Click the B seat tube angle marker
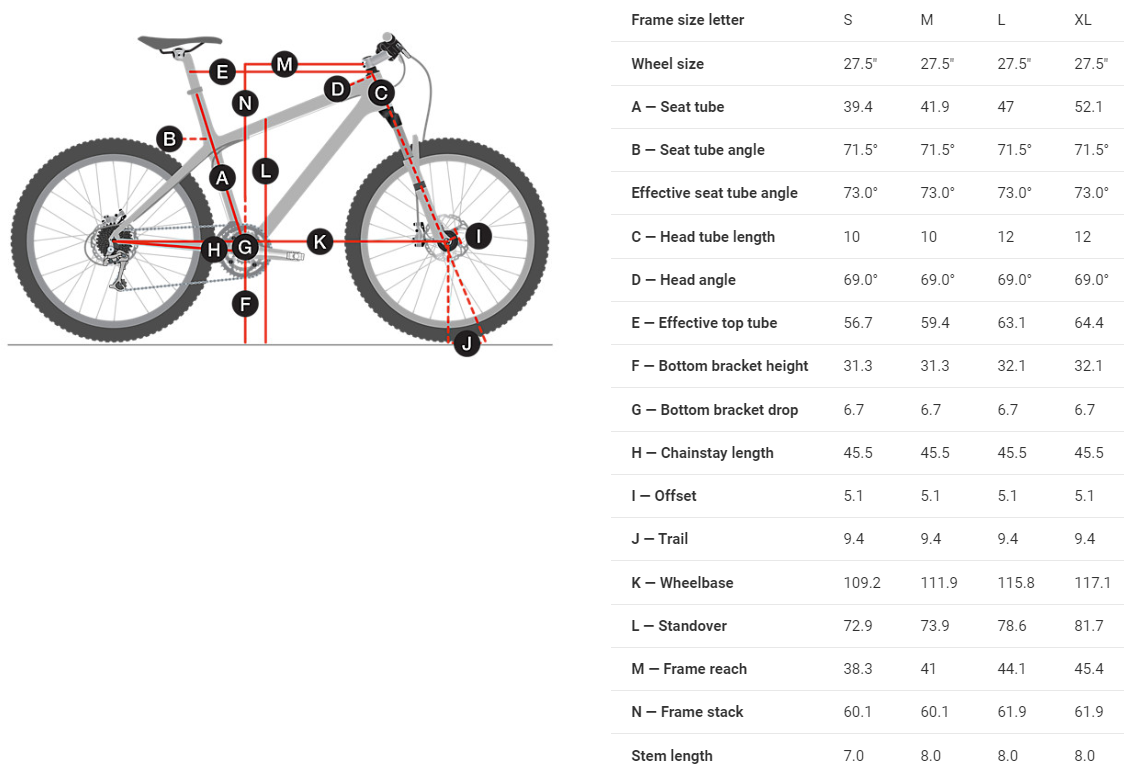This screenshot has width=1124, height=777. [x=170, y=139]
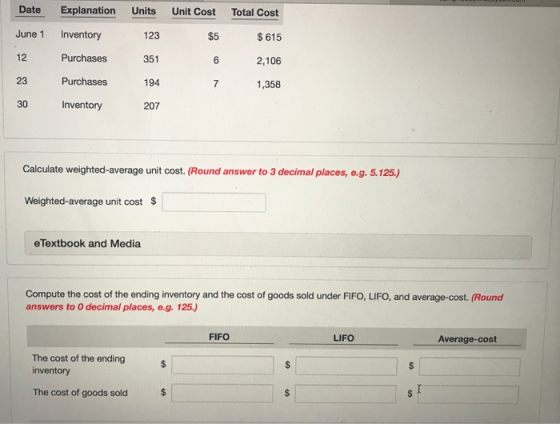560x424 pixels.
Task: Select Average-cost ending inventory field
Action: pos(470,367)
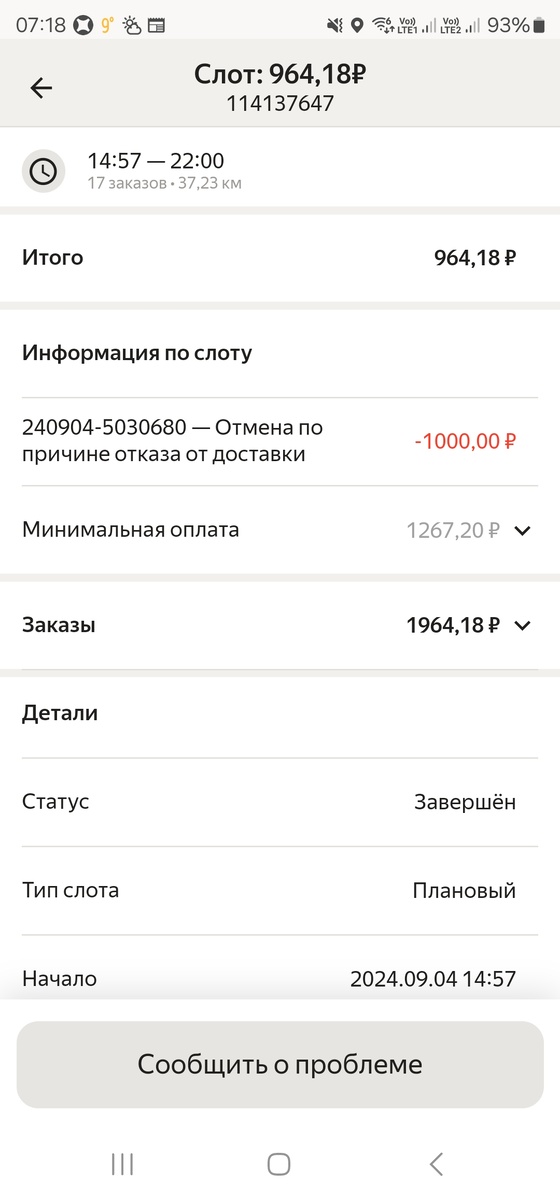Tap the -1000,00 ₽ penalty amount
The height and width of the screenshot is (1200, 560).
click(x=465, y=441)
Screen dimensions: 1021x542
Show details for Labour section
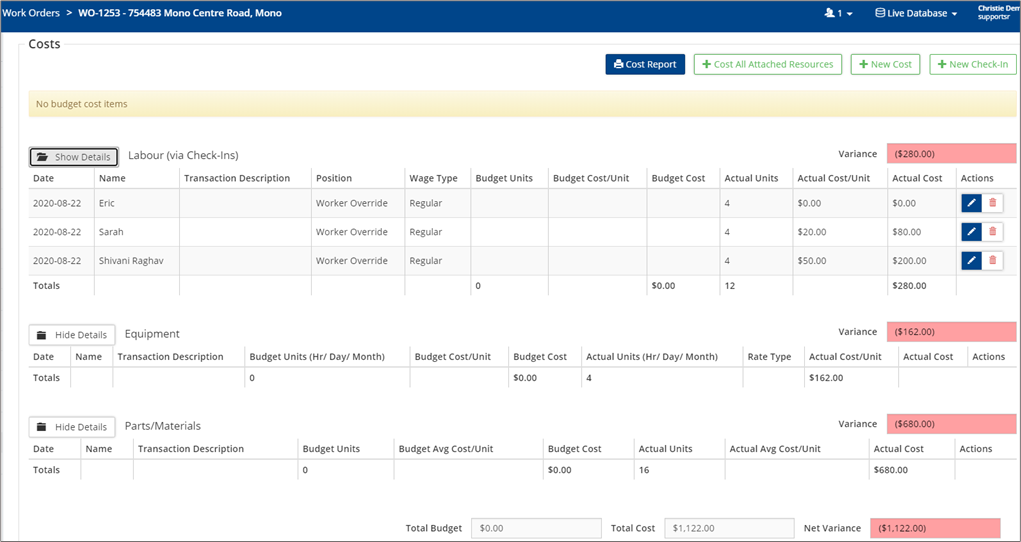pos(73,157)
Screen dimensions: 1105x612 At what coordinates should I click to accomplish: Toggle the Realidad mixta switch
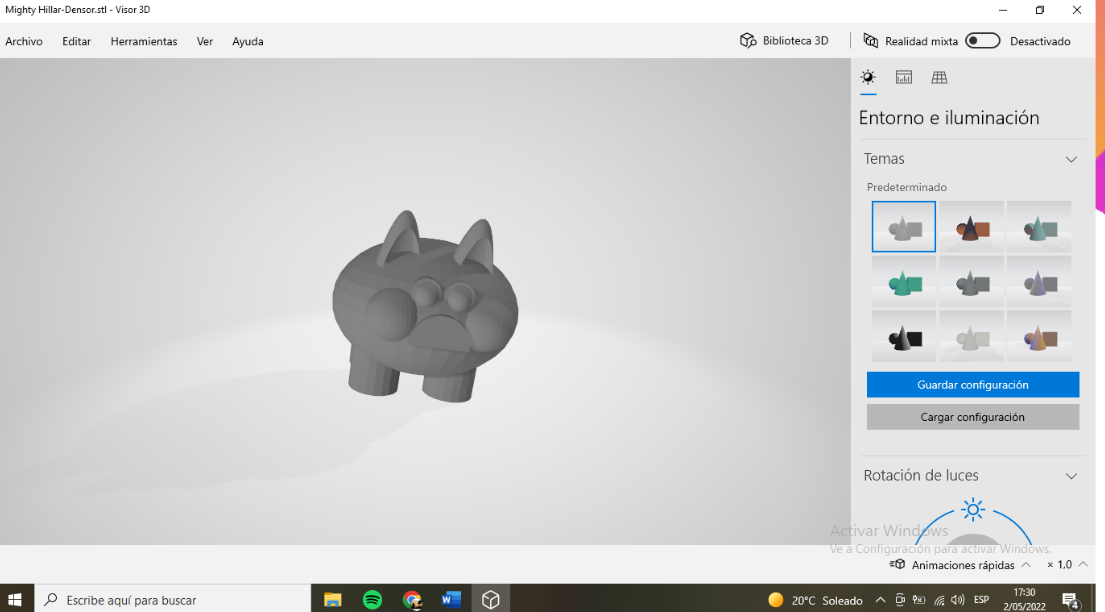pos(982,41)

▶ _ACTION ITEM_
Since the pictures are not wanted, copy only the text of the records above, exactly.

▶ _REPLY_
Click the B seat tube angle marker
This screenshot has width=1124, height=777. [x=170, y=139]
560x424 pixels.
Task: Select Average-cost ending inventory field
Action: pos(470,367)
Tap the -1000,00 ₽ penalty amount
The height and width of the screenshot is (1200, 560).
click(x=465, y=441)
Screen dimensions: 1021x542
Show details for Labour section
pos(73,157)
Screen dimensions: 1105x612 At what coordinates should I click to accomplish: Toggle the Realidad mixta switch
pos(982,41)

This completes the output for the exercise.